Un style et un modèle de formation renouvelés, même avec le ton quasi solennel qu'y met le Pape François, ne seront pas possibles si l'on oublie le protagoniste le plus important qui n'est ni le formateur ni la personne en formation, mais l'Esprit Saint, l'Esprit de Dieu, envers qui chacun de nous doit être docile. Pour cette raison, nos Constitutions se souviennent que « chaque Salésien assume la responsabilité de sa formation. » (C 99) Permettez-moi d'ajouter que chaque confrère doit laisser l'Esprit Saint transformer son cœur tout au long de sa vie et à tout moment.
Un parcours formateur vécu de cette manière nous permettra de consolider dans la Congrégation ce que j'ai affirmé dans les pages précédentes : le « Da mihi animas » doit être le moteur de la passion éducative et évangélisatrice, et aussi « l'énergie » de tout le processus de formation.
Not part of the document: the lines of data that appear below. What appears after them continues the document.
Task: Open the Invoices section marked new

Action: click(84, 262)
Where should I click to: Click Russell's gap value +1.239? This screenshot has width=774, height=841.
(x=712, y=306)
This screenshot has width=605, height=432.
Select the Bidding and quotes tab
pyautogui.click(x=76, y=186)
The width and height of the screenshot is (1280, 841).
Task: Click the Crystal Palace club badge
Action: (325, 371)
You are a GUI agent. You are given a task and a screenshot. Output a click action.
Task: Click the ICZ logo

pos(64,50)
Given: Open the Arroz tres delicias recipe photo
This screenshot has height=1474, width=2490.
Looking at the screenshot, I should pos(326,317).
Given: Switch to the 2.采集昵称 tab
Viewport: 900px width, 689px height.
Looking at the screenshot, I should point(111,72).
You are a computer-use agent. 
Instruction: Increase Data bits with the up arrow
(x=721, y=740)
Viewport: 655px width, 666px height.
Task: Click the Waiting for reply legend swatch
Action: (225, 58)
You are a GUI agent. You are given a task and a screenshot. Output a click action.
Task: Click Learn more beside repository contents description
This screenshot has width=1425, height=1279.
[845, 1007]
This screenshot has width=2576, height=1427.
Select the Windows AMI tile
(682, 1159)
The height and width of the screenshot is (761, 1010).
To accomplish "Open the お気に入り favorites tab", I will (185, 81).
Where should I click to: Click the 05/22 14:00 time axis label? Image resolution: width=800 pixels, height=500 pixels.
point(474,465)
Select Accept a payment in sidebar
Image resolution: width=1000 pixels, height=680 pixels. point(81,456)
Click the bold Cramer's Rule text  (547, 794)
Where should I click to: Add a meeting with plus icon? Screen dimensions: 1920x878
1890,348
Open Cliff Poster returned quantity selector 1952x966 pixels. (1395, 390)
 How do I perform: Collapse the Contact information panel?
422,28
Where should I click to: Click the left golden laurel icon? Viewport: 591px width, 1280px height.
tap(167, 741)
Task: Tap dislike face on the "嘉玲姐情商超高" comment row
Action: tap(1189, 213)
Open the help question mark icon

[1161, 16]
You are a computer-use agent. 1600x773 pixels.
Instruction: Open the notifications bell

En fait, la nature apostolique de notre charisme détermine notre formation de manière décisive. Comme nous le rappelle le Pape François dans son message, « il est important de faire valoir que nous ne sommes pas formés pour la mission, mais que nous sommes formés dans la mission, à partir de laquelle tourne toute notre vie, avec ses choix et ses priorités. La formation initiale et la formation permanente ne peuvent pas être une instance préalable, parallèle ou séparée de l'identité et de la sensibilité du disciple. »
Il est évident que nous avons devant nous l'un des noyaux thématiques essentiels du cheminement de la Congrégation pour les six prochaines années : prendre soin de la vocation de chaque confrère en particulier, et des jeunes confrères en formation, de telle manière que nous arrivions tous à être Salésiens de Don Bosco de qui nos enfants, nos jeunes et leurs familles ont besoin aujourd'hui.
PROPOSITION
Nous nous engageons à combler le fossé entre formation et mission en favorisant dans la Congrégation une culture renouvelée de la formation dans la mission pour aujourd'hui, à travers le monde salésien, par des mesures et des décisions très importantes.
Pour cette raison :
- Nous promouvons un engagement renouvelé dans l'accompagnement formatif des confrères, qui puisse toucher le cœur et nous rendre disponibles pour un don de soi vrai et radical. À cet effet, nous valorisons le document « Jeunes Salésiens et Accompagnement. Orientations et Directives », où l'on réaffirme que notre modèle de formation ne peut être que le Système Préventif.
- Les communautés de formation initiale conserveront un style de vie sobre et caractérisé par une profondeur spirituelle et une grande capacité de service et de travail, qui préserve de l'embourgeoisement et forme aux besoins de la mission. L'accompagnement pastoral sera garanti comme stratégie fondamentale pour une formation à la mission et dans la mission.
- Nous investissons nos énergies dans la recherche et la formation de formateurs et affrontons courageusement la remise en question des références institutionnelles et des structures de formation.
- Le Secteur de la Formation effectuera un travail sérieux et exigeant de mise à jour de la Ratio, en renforçant ce qui favorise l'intégration entre formation et mission, et empêche que se produise un écart entre les deux dimensions. Le Secteur garantira des processus de véritable maturation, de personnalisation et d'accompagnement.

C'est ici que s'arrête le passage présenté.